Irene Craigmile Bolam (born Irene Madalaine O'Crowley; October 1, 1904 – July 7, 1982) was an American banker and resident of Monroe Township, Middlesex County, New Jersey. In 1970, a book that was soon widely discredited set forth an allegation that she was Amelia Earhart. Bolam denied the claim and took legal action against the publisher, resulting in the book being withdrawn.

Amelia Earhart theory
In 1965, Joseph Gervais was invited to speak at a gathering of retired pilots where he was introduced to Mrs. Bolam by one of Amelia Earhart's friends, Viola Gentry. Gervais felt he instantly recognized her as an older version of Amelia Earhart, and commenced to research her past.

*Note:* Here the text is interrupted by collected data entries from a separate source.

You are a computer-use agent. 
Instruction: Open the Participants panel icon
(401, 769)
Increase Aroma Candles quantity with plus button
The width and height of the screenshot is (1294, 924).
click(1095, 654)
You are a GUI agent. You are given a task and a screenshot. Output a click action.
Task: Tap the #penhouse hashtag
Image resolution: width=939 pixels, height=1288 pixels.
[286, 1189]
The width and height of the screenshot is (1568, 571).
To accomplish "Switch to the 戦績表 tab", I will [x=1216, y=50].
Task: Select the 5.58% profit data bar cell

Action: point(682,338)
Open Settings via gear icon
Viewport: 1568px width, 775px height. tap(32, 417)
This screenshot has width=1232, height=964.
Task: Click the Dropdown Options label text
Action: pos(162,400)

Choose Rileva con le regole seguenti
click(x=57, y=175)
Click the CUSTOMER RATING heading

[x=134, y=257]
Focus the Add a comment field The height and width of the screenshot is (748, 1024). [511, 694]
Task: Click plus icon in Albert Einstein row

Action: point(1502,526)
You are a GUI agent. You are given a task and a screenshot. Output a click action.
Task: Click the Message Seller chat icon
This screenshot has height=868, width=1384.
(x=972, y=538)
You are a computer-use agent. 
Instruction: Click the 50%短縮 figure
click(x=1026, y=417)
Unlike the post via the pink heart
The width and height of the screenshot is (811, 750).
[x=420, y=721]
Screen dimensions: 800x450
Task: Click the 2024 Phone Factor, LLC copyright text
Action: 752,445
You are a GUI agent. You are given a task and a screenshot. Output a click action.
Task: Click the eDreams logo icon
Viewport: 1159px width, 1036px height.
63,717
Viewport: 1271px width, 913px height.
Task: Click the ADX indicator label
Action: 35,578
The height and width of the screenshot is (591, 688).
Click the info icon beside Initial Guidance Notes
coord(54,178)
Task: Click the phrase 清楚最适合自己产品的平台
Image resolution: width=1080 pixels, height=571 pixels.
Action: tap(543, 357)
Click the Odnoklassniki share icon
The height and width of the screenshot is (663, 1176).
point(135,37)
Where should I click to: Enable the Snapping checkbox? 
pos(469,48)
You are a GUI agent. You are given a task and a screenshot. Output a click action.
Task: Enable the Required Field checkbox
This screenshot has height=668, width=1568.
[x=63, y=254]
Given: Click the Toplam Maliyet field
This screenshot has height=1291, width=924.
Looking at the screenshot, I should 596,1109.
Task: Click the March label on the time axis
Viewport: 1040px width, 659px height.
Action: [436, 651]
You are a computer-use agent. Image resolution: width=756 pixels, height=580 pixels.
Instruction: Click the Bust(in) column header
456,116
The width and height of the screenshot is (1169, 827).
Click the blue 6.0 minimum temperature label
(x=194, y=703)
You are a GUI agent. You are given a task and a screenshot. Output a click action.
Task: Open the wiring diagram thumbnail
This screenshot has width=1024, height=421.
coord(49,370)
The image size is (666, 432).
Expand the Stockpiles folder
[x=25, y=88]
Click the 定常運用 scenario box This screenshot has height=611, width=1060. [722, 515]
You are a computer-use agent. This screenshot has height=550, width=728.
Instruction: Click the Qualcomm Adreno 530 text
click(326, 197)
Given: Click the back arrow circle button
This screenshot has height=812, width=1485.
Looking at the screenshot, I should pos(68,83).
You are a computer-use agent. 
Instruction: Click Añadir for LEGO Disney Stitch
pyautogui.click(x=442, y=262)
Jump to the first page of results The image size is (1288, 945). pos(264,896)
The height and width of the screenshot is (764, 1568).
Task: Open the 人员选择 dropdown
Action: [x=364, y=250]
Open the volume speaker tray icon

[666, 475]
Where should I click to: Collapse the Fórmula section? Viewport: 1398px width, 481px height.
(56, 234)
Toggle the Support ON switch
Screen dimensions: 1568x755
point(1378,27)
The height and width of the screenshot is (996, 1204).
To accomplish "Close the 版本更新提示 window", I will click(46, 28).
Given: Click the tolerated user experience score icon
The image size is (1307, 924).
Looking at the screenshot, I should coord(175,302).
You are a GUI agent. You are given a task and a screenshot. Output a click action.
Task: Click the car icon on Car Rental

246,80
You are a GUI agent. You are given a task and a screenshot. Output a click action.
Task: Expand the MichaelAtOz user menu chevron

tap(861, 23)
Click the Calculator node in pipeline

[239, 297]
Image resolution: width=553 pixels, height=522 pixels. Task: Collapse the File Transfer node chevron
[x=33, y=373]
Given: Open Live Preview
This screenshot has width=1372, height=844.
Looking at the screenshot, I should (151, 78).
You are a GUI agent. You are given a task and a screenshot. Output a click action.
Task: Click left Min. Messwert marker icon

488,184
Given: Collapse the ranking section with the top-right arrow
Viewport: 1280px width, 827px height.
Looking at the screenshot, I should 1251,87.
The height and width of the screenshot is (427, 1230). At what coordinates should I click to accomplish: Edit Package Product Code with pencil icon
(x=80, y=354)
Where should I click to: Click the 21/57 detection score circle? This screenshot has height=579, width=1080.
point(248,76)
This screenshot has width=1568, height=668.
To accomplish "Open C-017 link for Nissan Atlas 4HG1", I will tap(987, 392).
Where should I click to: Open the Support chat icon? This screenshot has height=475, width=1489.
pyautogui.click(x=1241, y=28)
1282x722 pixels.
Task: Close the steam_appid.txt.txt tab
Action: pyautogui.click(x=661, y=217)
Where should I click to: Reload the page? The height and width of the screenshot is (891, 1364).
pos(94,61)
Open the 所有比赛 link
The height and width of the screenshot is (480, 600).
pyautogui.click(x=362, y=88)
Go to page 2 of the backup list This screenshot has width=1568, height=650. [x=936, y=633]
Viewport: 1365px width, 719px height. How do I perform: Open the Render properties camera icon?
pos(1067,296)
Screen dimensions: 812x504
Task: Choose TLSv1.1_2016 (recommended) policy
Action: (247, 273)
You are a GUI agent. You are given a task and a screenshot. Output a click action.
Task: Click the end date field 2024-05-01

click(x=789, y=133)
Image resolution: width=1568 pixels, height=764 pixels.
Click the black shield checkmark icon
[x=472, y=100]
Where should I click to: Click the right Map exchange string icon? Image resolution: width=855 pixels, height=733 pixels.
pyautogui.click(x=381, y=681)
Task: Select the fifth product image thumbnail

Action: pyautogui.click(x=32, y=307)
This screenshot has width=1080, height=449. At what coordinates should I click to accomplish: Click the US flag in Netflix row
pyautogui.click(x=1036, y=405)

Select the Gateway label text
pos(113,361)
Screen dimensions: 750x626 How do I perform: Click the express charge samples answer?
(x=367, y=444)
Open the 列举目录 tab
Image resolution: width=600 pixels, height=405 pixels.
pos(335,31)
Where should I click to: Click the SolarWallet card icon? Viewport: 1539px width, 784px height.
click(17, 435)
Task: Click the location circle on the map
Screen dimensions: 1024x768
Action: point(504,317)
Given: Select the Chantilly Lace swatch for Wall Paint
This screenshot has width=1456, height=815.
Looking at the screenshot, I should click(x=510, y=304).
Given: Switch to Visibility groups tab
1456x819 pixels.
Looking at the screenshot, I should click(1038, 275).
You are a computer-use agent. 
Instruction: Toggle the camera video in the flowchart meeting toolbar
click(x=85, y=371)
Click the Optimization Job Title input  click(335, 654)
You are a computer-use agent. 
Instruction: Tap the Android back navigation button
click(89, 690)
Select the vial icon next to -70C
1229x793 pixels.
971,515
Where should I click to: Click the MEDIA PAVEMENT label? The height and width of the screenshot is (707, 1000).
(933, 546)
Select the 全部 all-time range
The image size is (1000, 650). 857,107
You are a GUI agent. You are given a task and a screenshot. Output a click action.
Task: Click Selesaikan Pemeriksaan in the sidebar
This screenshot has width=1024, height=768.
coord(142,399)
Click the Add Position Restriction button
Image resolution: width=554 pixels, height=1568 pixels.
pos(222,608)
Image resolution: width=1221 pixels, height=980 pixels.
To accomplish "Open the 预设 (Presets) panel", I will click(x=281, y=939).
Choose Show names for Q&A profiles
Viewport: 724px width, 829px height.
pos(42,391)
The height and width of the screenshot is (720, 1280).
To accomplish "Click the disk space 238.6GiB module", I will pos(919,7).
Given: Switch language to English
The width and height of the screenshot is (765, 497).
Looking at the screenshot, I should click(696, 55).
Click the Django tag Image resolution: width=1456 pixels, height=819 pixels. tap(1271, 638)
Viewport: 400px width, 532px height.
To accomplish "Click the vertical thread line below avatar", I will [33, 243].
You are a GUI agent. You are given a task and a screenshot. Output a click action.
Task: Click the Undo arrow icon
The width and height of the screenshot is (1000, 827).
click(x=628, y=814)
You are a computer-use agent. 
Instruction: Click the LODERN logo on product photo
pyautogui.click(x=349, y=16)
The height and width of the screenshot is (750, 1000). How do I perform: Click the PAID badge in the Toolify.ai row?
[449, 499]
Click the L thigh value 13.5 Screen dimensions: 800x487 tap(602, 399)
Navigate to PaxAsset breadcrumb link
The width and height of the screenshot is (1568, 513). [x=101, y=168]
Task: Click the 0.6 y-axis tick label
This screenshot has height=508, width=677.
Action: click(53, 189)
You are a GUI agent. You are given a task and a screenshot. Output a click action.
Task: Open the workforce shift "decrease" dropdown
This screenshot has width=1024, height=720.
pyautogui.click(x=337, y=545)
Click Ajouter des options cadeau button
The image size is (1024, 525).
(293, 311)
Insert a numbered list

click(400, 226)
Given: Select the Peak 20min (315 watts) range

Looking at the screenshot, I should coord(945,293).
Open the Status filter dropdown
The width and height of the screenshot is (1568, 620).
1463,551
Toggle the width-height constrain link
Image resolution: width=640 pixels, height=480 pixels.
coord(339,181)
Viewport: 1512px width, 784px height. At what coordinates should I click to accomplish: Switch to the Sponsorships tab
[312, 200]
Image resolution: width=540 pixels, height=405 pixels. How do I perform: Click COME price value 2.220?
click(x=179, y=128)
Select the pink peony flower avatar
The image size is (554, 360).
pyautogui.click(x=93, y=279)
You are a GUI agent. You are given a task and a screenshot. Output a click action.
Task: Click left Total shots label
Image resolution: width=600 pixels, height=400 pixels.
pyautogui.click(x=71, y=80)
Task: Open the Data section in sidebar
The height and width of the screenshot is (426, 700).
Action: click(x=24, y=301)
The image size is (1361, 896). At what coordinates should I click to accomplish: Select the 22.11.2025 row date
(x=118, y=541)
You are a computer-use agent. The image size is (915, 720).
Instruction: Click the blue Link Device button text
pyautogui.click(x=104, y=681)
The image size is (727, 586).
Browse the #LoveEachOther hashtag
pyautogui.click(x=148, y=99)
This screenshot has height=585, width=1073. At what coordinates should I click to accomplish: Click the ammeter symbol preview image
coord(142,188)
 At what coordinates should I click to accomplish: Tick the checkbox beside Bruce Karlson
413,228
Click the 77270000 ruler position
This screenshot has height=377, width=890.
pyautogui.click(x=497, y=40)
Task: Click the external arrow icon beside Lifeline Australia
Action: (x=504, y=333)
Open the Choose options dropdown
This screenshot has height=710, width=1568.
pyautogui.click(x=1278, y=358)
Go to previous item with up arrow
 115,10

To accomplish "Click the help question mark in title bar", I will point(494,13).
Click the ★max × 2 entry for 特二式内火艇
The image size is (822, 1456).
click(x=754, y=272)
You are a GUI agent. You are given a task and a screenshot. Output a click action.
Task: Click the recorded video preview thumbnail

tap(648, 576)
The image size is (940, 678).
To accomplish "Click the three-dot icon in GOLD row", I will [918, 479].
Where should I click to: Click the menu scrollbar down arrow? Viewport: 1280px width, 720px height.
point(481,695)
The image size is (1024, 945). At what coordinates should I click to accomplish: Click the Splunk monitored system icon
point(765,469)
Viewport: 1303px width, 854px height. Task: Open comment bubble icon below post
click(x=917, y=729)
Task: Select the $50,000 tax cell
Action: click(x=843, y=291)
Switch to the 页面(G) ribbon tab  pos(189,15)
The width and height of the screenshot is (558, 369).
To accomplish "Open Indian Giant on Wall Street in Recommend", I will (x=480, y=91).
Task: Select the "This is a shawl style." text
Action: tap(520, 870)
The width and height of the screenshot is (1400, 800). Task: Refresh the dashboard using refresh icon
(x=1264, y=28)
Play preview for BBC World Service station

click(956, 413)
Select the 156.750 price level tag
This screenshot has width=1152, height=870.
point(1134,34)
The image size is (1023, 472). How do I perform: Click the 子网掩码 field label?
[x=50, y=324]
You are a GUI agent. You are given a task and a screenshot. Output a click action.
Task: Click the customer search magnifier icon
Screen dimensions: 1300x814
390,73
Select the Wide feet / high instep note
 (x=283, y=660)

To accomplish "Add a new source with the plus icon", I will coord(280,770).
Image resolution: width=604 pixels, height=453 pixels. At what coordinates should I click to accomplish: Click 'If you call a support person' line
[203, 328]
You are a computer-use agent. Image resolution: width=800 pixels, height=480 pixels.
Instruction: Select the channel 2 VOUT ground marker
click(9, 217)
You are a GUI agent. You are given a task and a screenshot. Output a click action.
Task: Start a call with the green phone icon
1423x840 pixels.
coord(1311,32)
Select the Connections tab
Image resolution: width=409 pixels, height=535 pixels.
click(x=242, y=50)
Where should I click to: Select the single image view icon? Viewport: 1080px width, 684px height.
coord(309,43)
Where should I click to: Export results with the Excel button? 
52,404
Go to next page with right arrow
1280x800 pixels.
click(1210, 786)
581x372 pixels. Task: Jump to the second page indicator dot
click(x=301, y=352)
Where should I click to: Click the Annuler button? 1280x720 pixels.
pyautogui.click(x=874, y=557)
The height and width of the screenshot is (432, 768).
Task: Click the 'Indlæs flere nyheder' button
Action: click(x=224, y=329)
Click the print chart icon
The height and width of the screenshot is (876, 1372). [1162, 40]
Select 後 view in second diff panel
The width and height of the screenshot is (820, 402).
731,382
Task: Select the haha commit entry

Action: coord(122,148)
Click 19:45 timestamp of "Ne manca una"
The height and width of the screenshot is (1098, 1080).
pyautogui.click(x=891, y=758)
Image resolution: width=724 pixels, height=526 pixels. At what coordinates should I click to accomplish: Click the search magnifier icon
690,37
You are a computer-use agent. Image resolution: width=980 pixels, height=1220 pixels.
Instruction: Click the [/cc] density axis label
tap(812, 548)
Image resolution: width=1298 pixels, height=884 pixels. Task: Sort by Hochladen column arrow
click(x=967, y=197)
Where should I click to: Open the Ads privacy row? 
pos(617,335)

Using Gervais' research, author Joe Klaas documented his assertion in his book Amelia Earhart Lives (1970). Bolam denied being Earhart, filed a $1.5 million lawsuit and submitted a lengthy affidavit refuting the claim. The book's publisher McGraw-Hill pulled Klaas' book from the market shortly after it was released and court records indicate they made an out of court settlement with her.
Bolam's personal life history has since been thoroughly documented, eliminating any possibility she was Earhart. Evidence presented in the affidavit included her 1937 private pilot's license and marriage certificate. Her personal life was also a matter of public record. Born Irene Madalaine O'Crowley, she married Charles Craigmile and after his death in 1931, she married Alvin Heller in 1933. The two had a son in 1934 named Clarence Alvin Heller, but their marriage was annulled in 1940. She remarried to Guy Bolam in 1958. Although Irene Craigmile Bolam was briefly a pilot who claimed to have known Amelia Earhart, her main career from the mid-1940s on revolved around banking and finance in New York. Many mutual friends such as air racer Elinor Smith also knew both Earhart and Bolam. 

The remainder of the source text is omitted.